● What is expected:
Quote exactly the lines from the one with "Where should I" to the end of the data, both included; omit the pictures.

● Dataset:
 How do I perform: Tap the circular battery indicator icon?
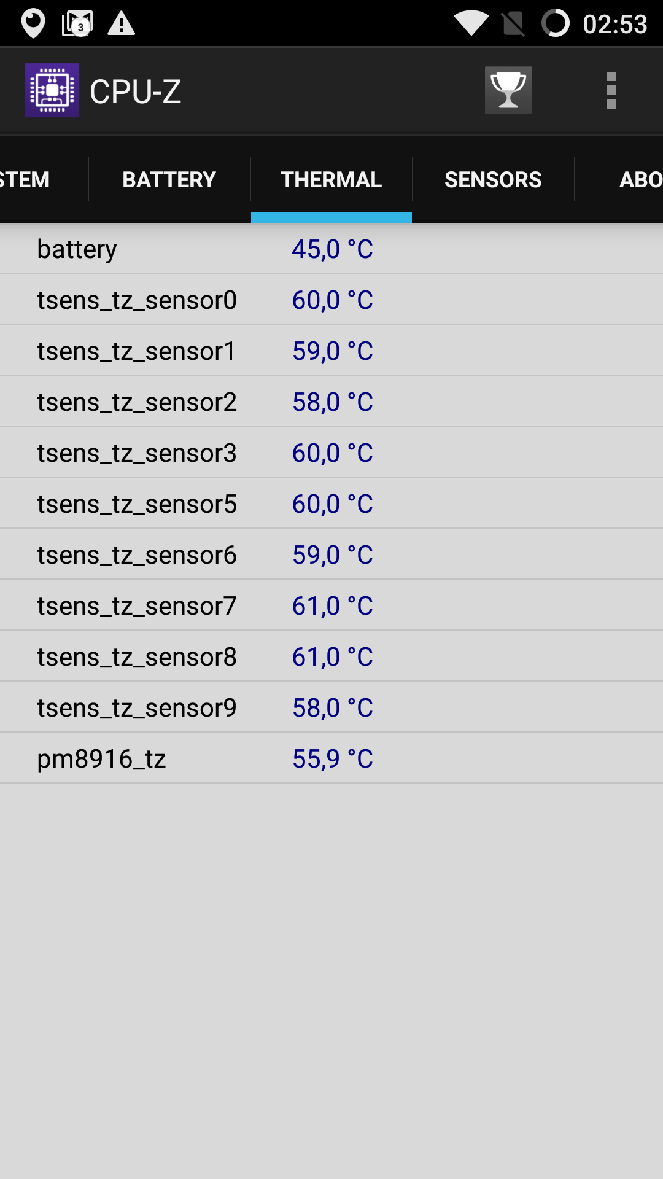coord(556,23)
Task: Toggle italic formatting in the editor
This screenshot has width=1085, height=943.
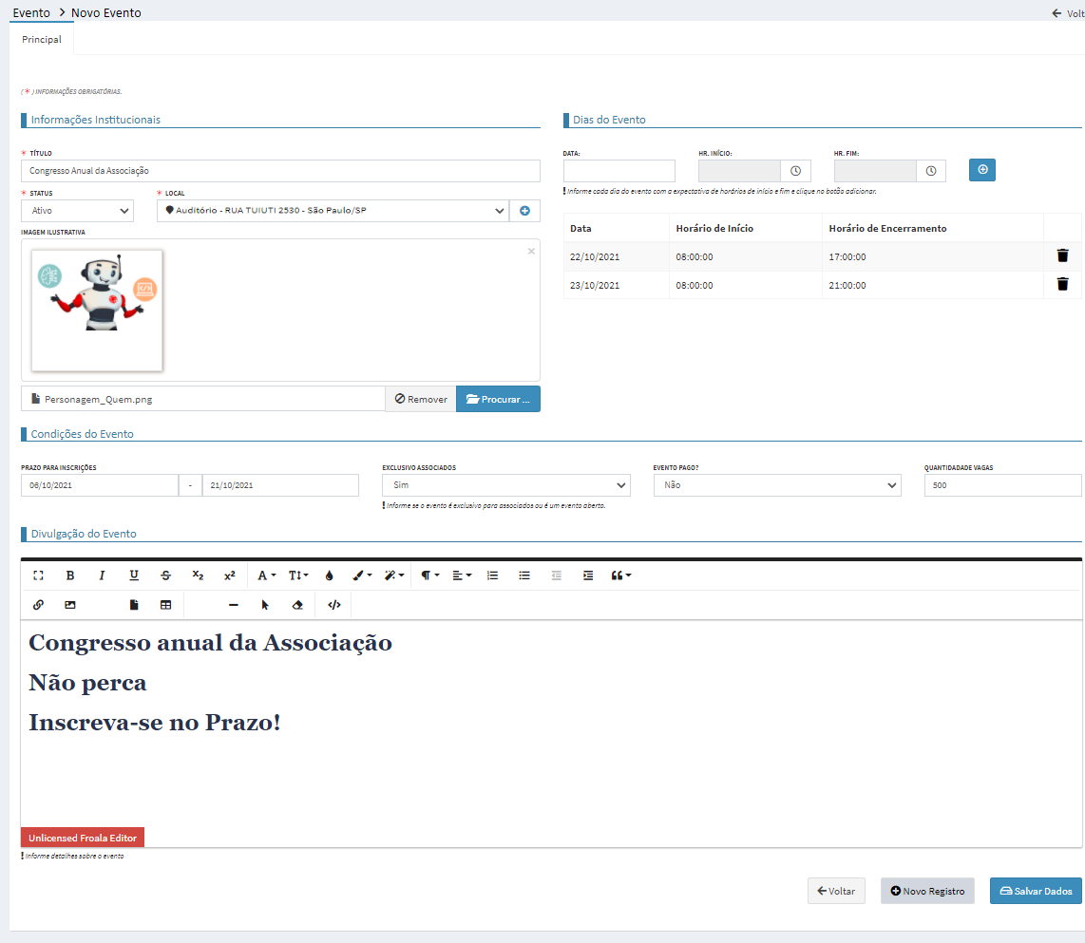Action: [102, 575]
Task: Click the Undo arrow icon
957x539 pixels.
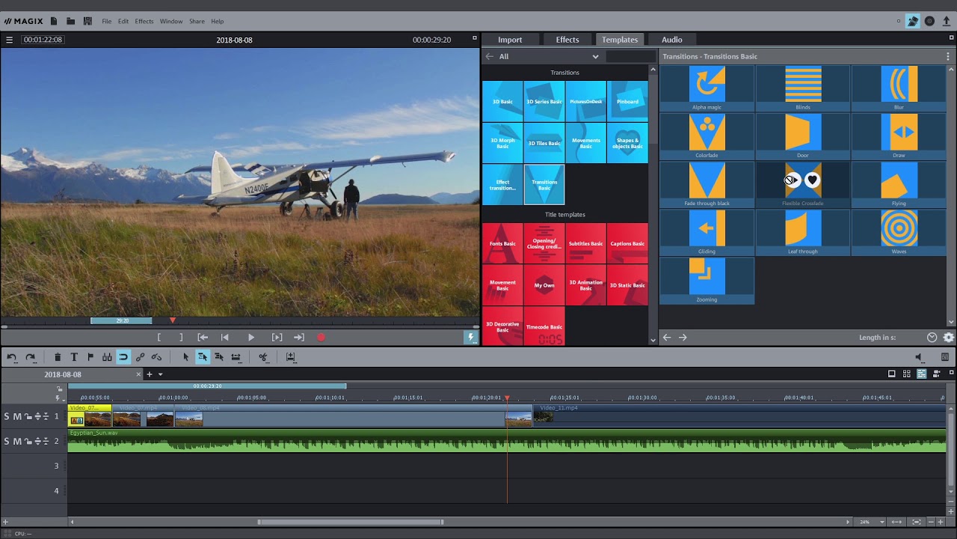Action: tap(13, 357)
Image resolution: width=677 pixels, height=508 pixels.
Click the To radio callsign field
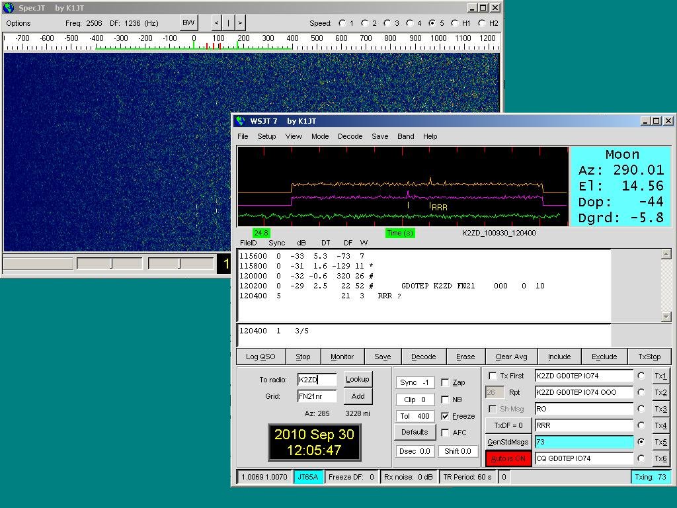317,380
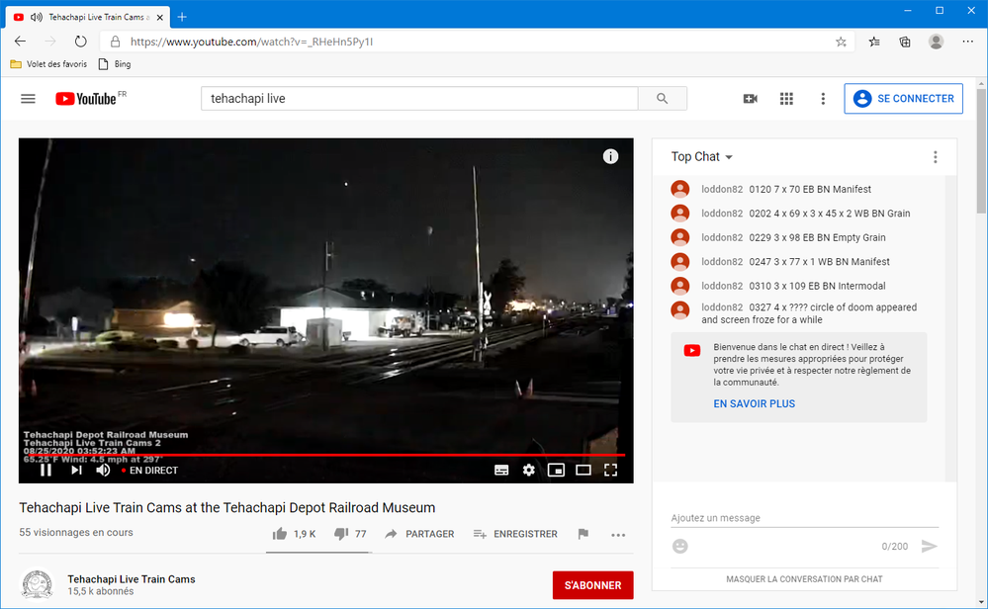Viewport: 988px width, 609px height.
Task: Focus the tehachapi live search field
Action: click(419, 99)
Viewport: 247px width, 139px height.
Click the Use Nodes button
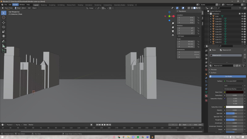(x=228, y=76)
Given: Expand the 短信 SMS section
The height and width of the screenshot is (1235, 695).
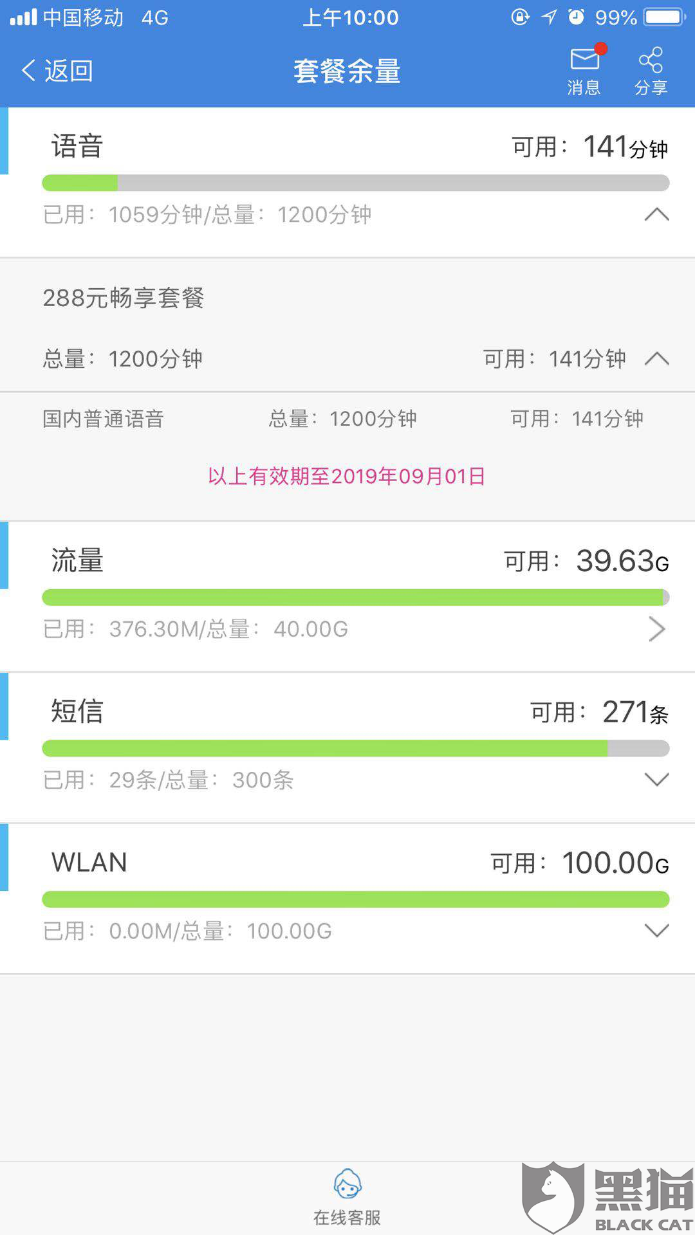Looking at the screenshot, I should pyautogui.click(x=656, y=780).
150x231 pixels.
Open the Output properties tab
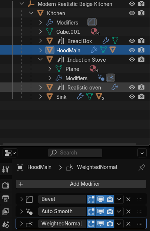coord(6,198)
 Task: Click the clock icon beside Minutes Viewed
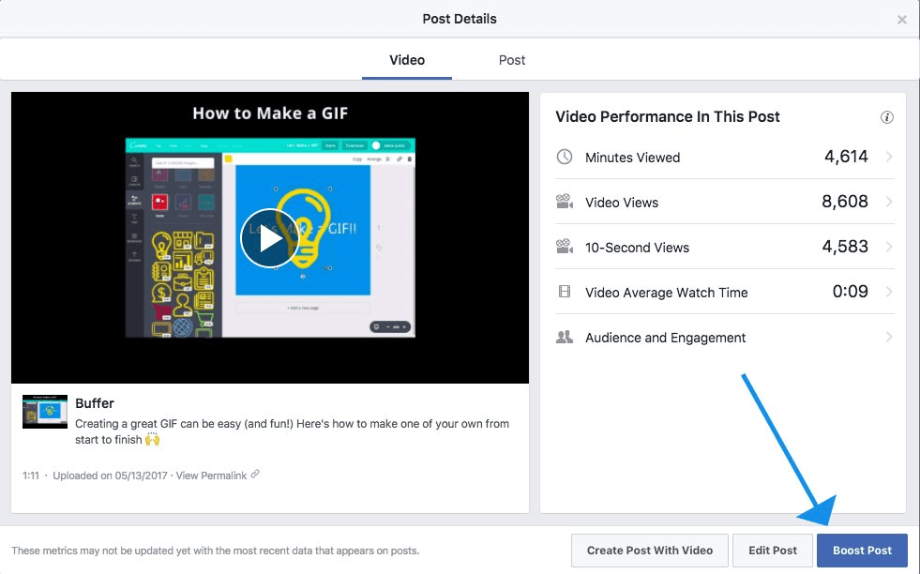click(x=565, y=157)
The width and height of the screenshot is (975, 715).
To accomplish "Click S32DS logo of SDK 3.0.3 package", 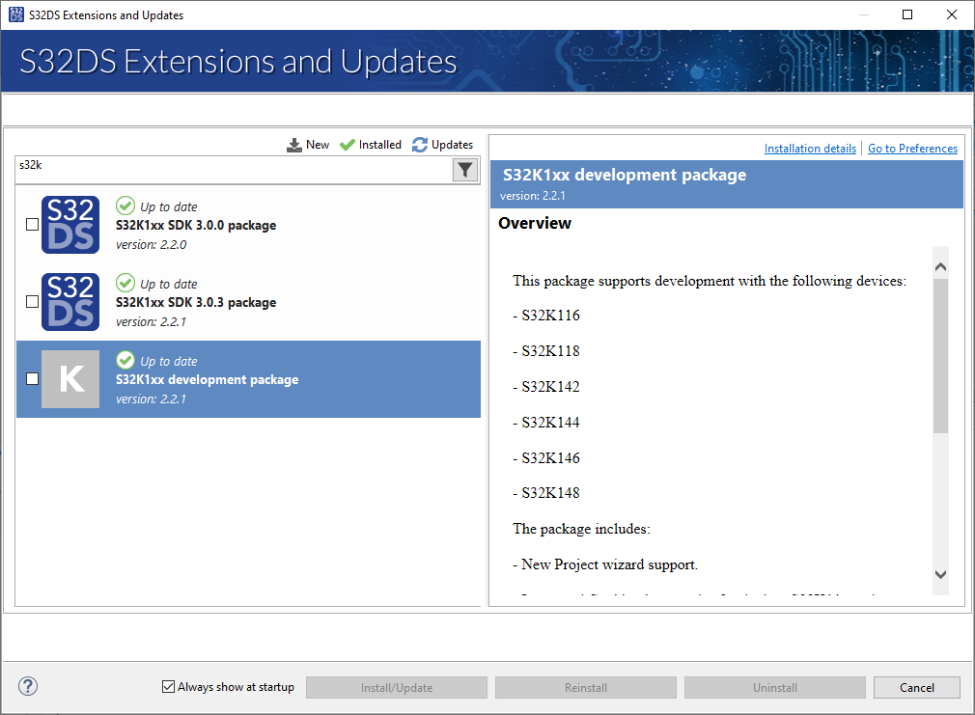I will point(70,302).
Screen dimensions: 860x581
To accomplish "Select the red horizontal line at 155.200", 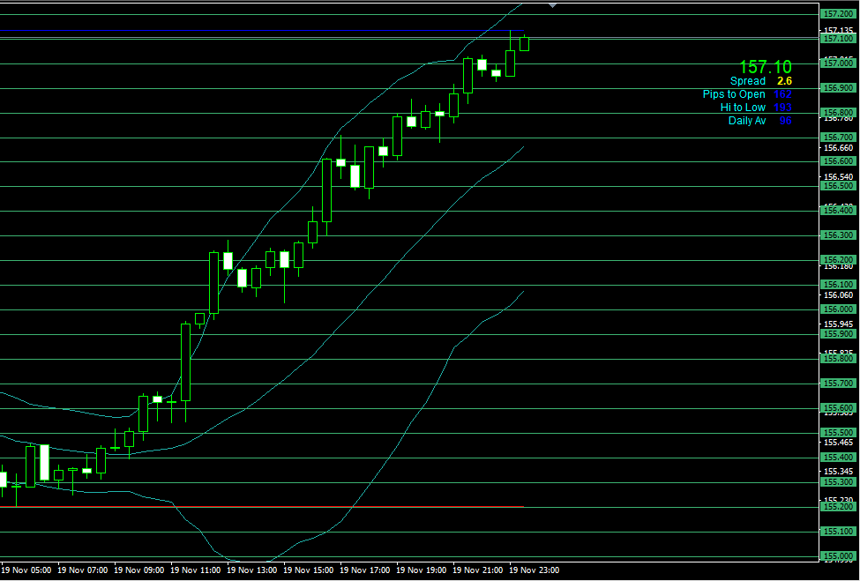I will [265, 507].
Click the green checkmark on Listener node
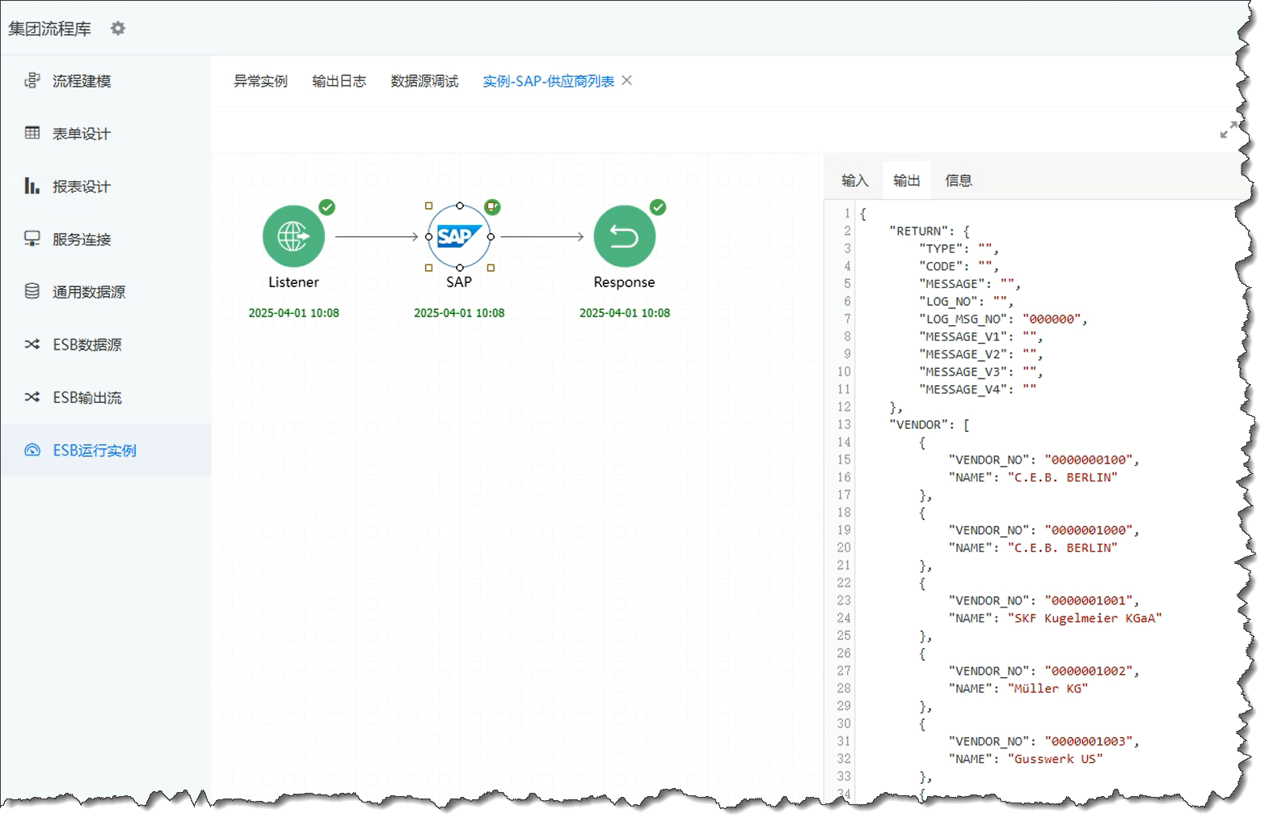Screen dimensions: 1273x826 click(327, 207)
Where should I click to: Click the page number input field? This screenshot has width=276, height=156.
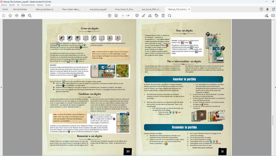click(123, 16)
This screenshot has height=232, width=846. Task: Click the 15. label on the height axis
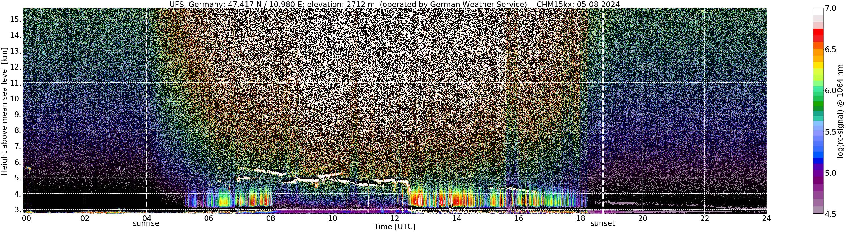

● Result for this task:
Where should I click to: Click the page number input field? This screenshot has width=276, height=156.
click(123, 16)
This screenshot has height=232, width=846. Task: Click the 15. label on the height axis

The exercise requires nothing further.